(Material for this exercise)
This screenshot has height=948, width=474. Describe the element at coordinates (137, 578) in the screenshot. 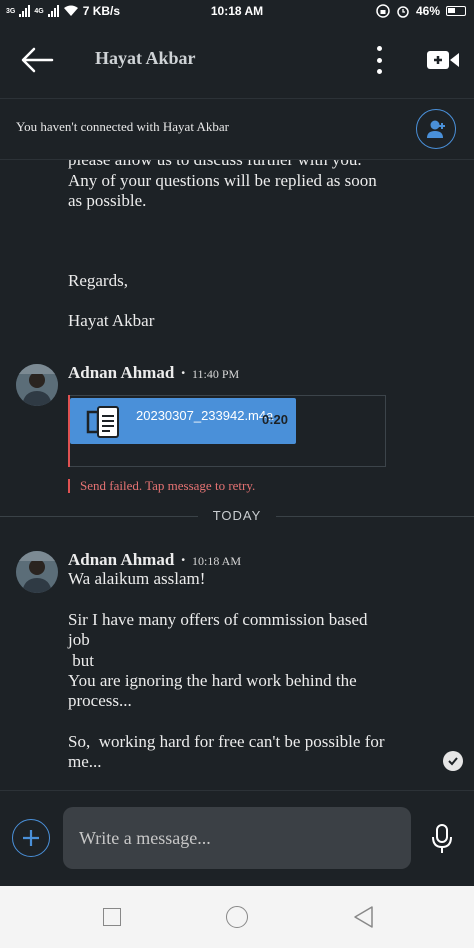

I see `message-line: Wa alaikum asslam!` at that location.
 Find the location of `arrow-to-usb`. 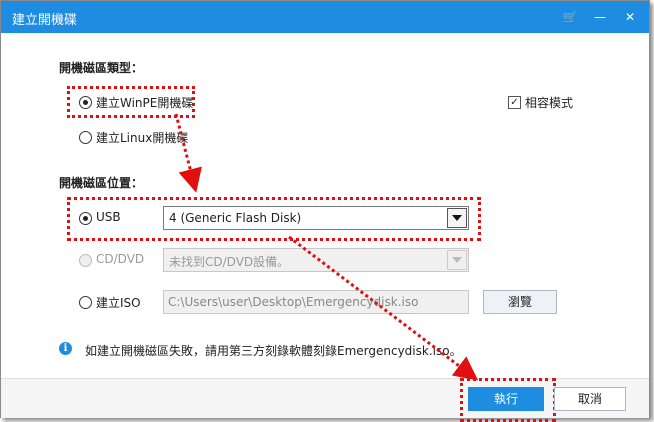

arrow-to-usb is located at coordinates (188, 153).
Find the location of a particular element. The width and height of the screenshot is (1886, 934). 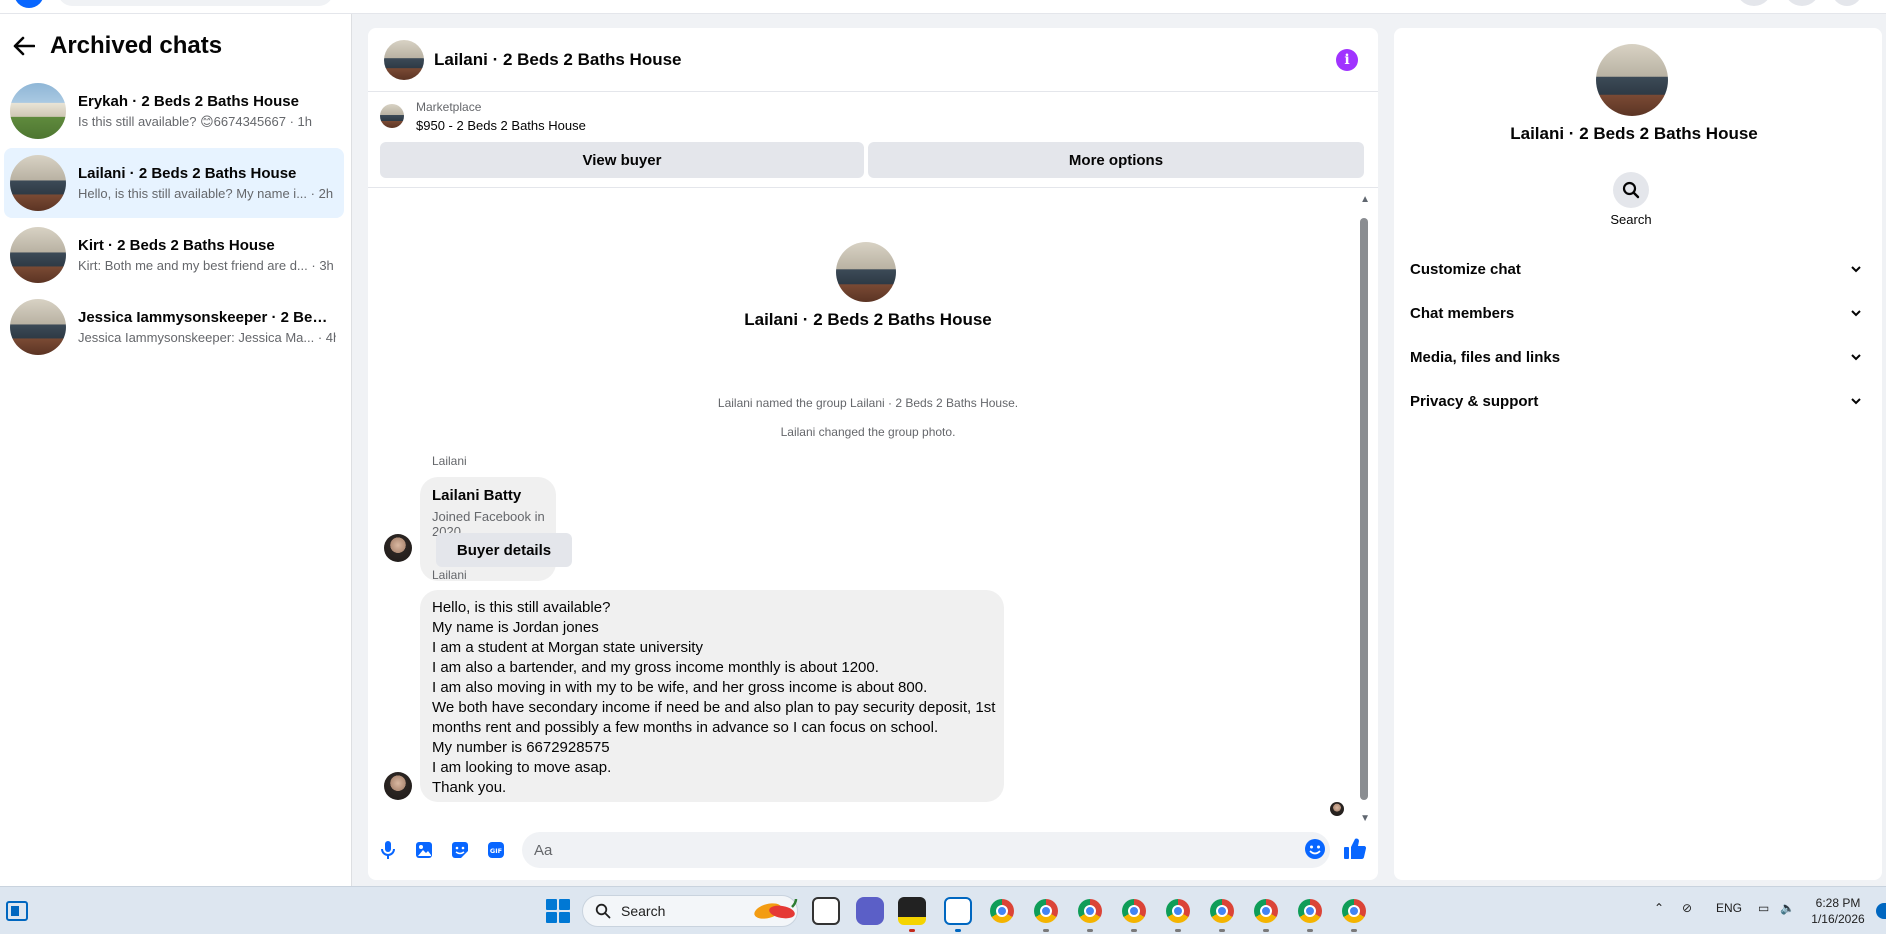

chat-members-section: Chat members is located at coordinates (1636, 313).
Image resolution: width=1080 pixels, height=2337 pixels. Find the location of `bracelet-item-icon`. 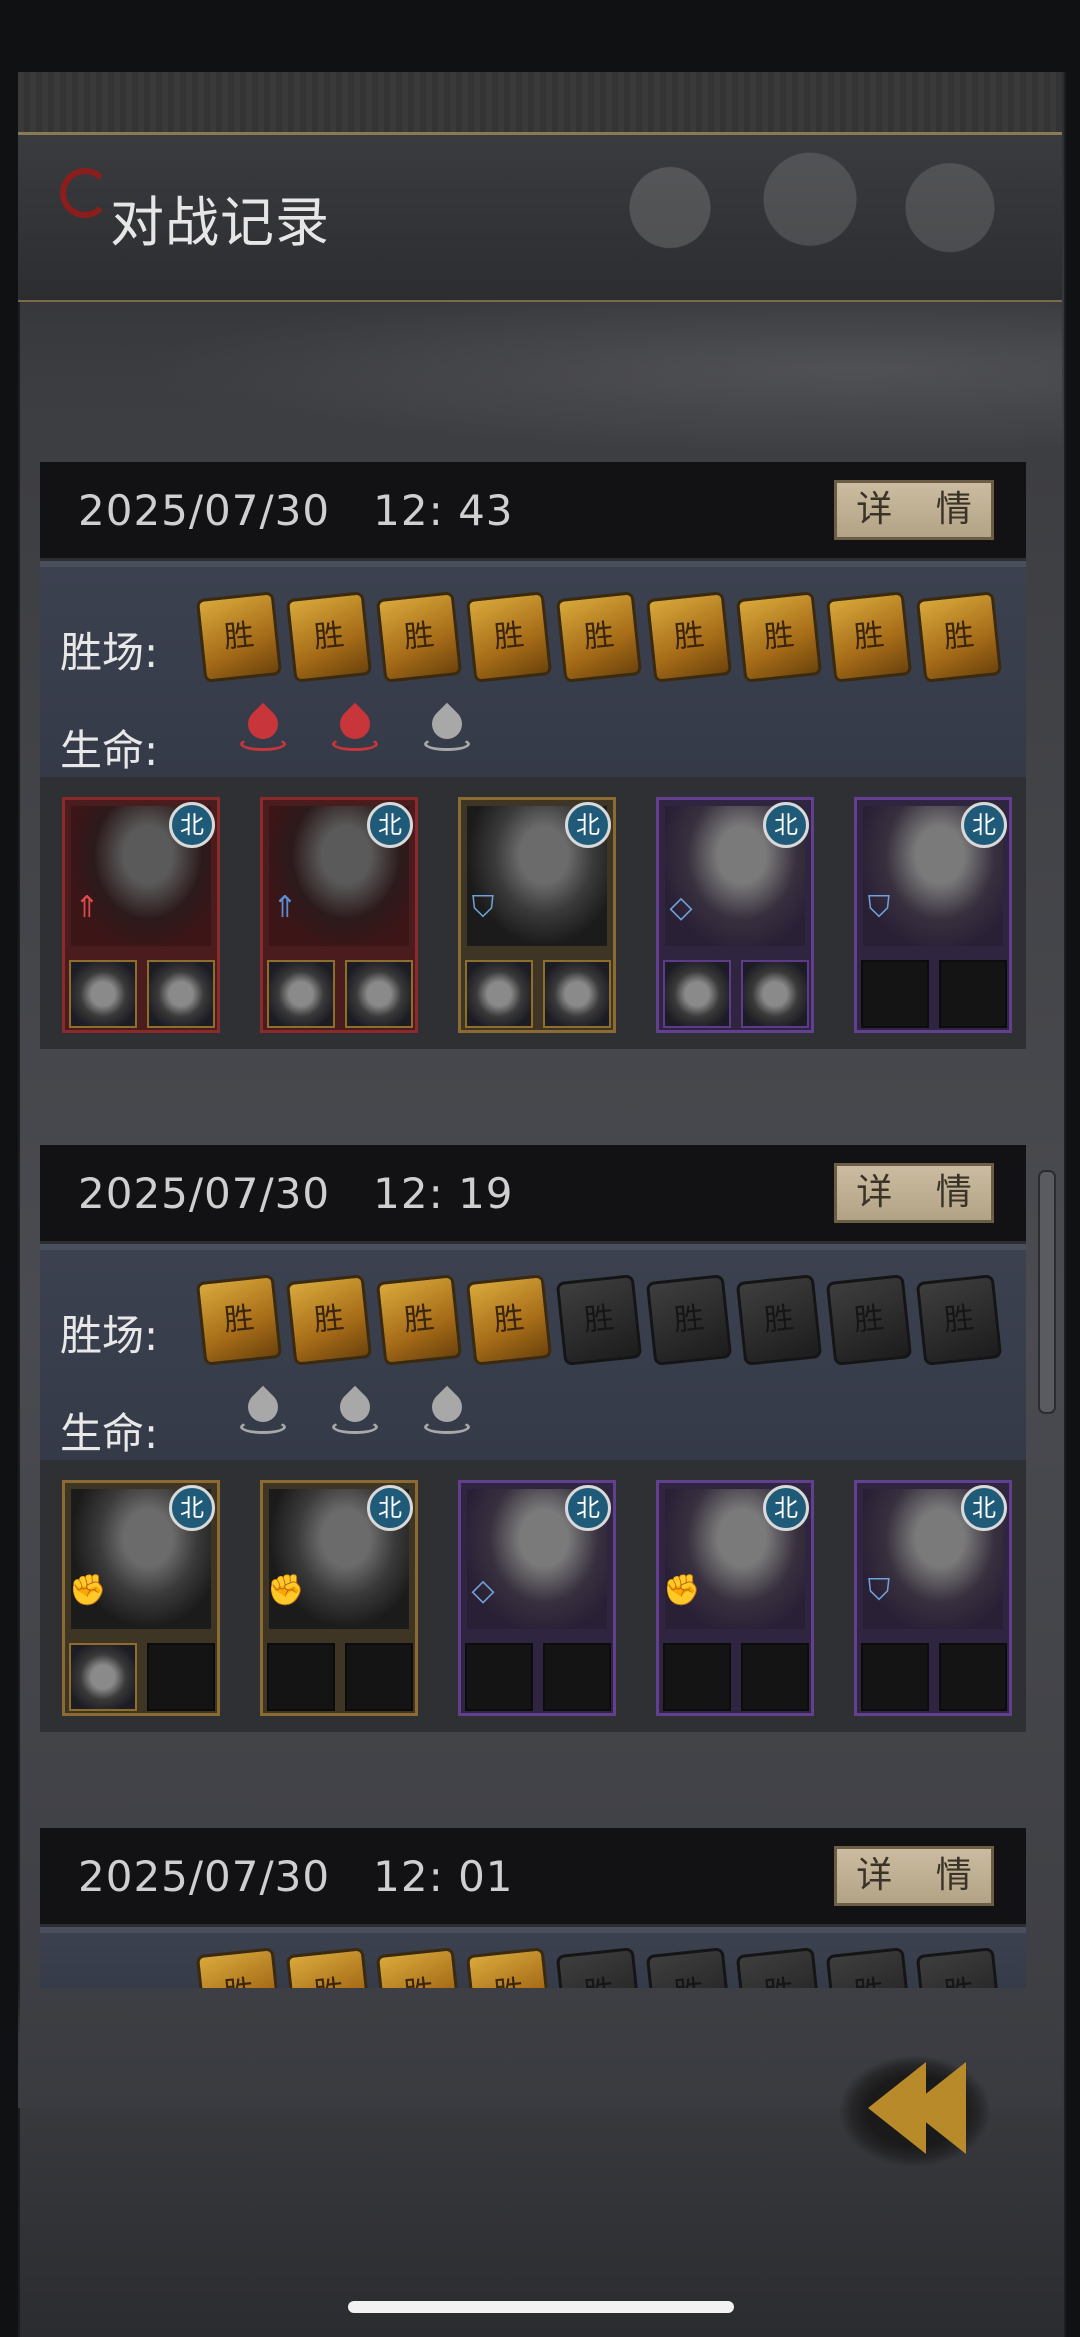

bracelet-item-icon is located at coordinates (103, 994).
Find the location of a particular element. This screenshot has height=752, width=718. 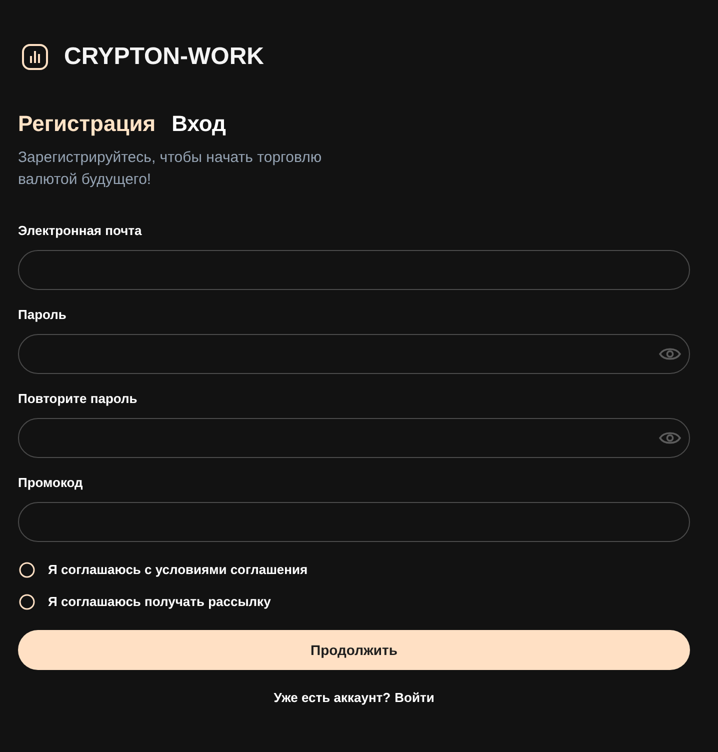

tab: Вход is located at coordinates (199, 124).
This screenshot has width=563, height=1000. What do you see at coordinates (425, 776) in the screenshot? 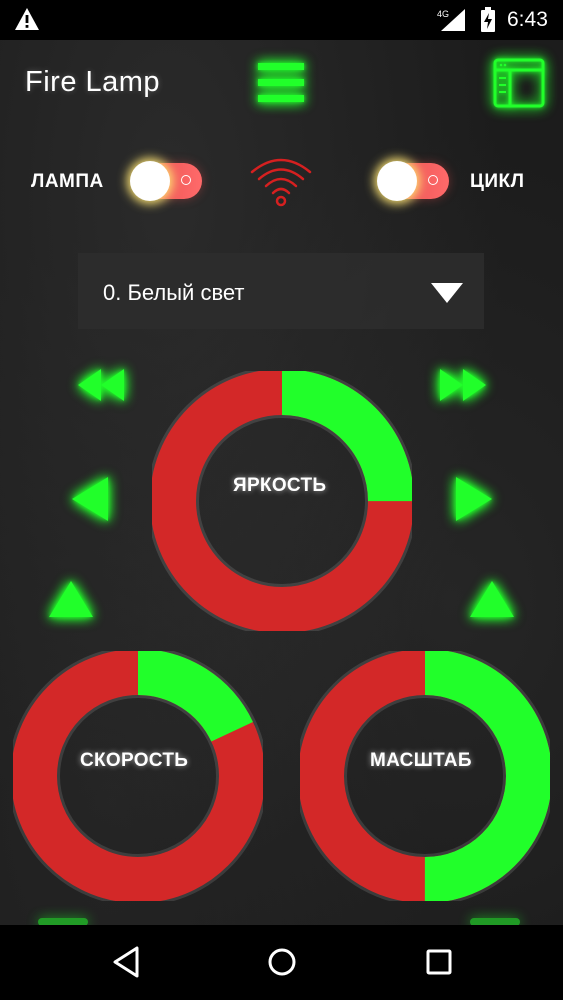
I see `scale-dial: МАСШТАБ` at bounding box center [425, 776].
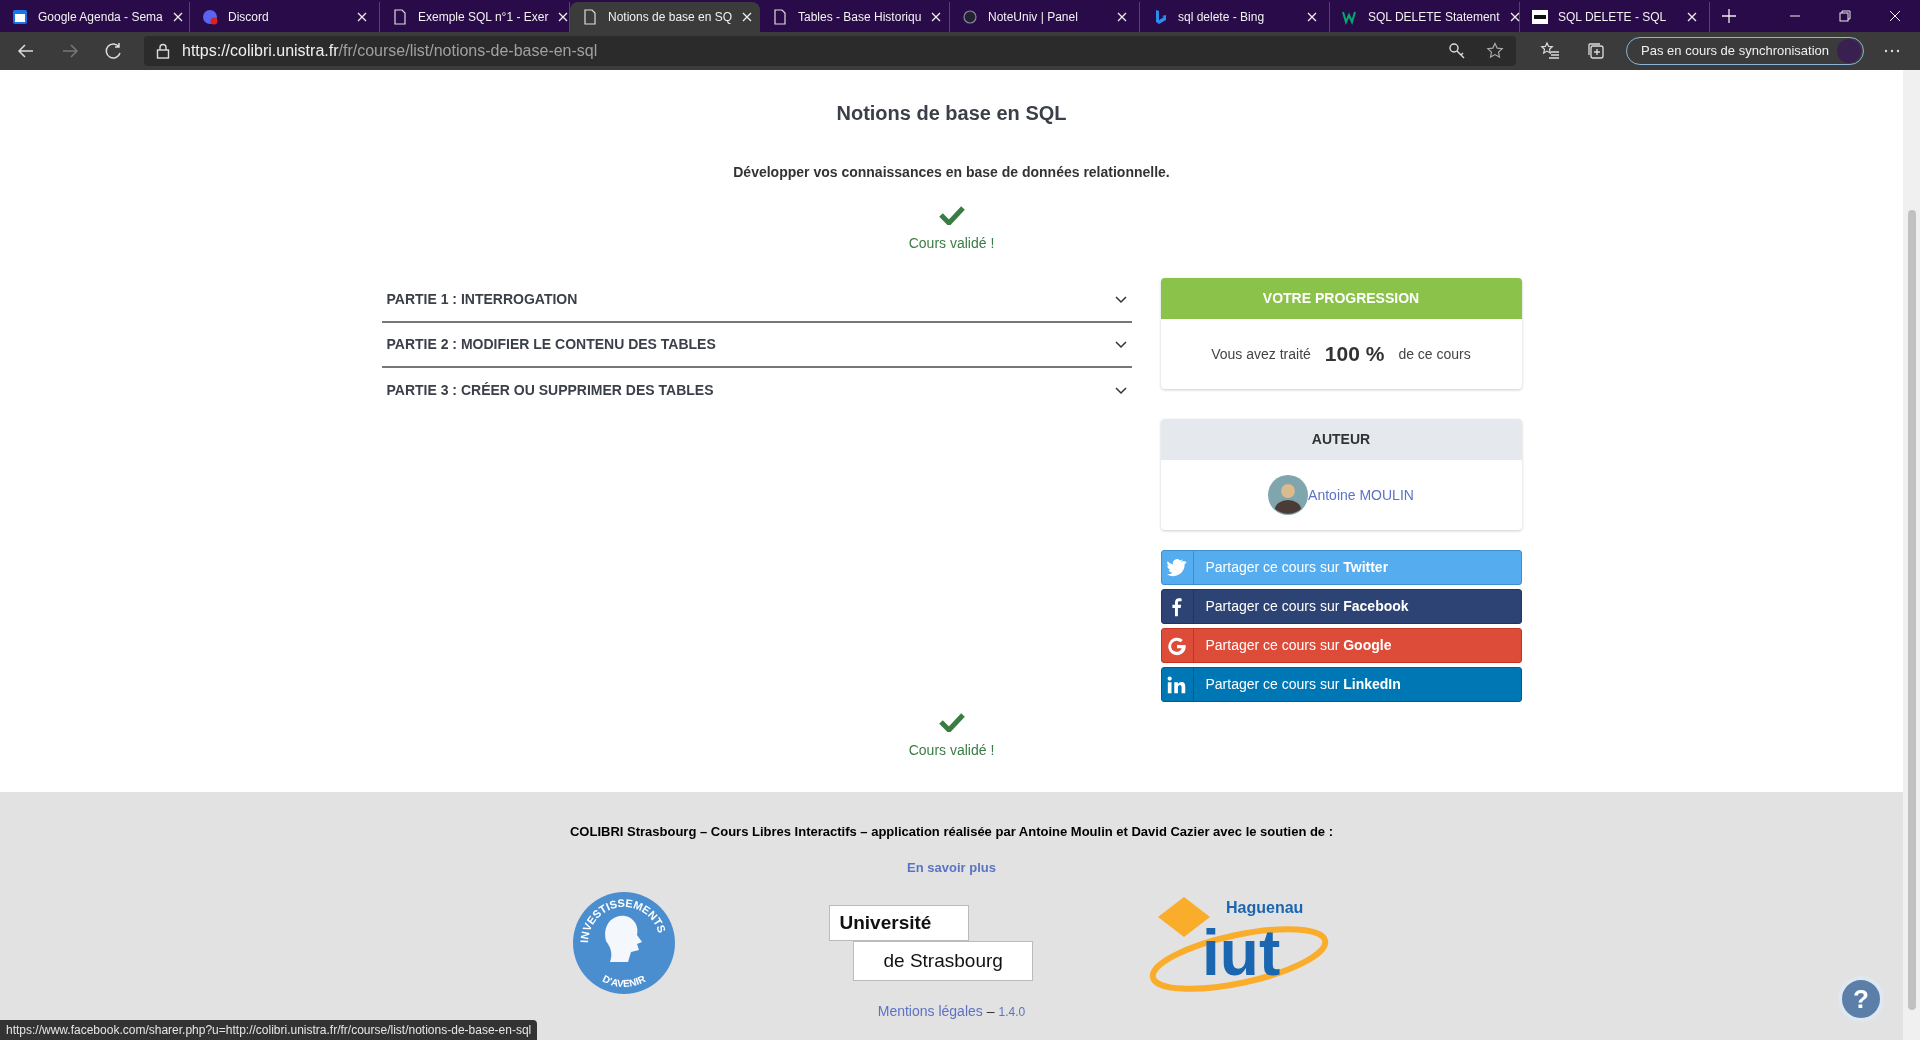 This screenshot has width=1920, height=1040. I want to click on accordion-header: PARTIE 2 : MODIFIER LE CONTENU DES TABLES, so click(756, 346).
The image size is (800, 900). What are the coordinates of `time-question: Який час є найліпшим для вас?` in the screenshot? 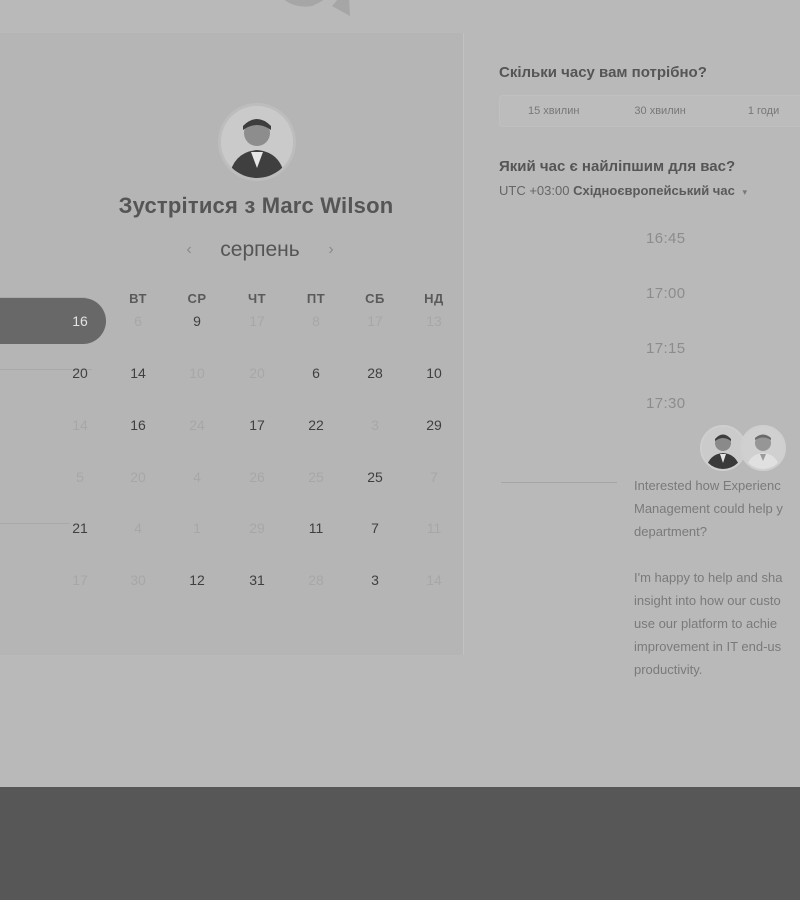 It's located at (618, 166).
(End Material for this exercise)
_Your goal_:
Could you copy out the records word for word, from the very start down through the line containing "chat-members-section: Chat members", leaving out the pictures?

_Result for this task_:
This screenshot has height=948, width=474. Describe the element at coordinates (137, 578) in the screenshot. 

I see `message-line: Wa alaikum asslam!` at that location.
 Find the location of `arrow-to-usb`. 

arrow-to-usb is located at coordinates (188, 153).
Find the location of a particular element. The width and height of the screenshot is (1886, 934). 

chat-members-section: Chat members is located at coordinates (1636, 313).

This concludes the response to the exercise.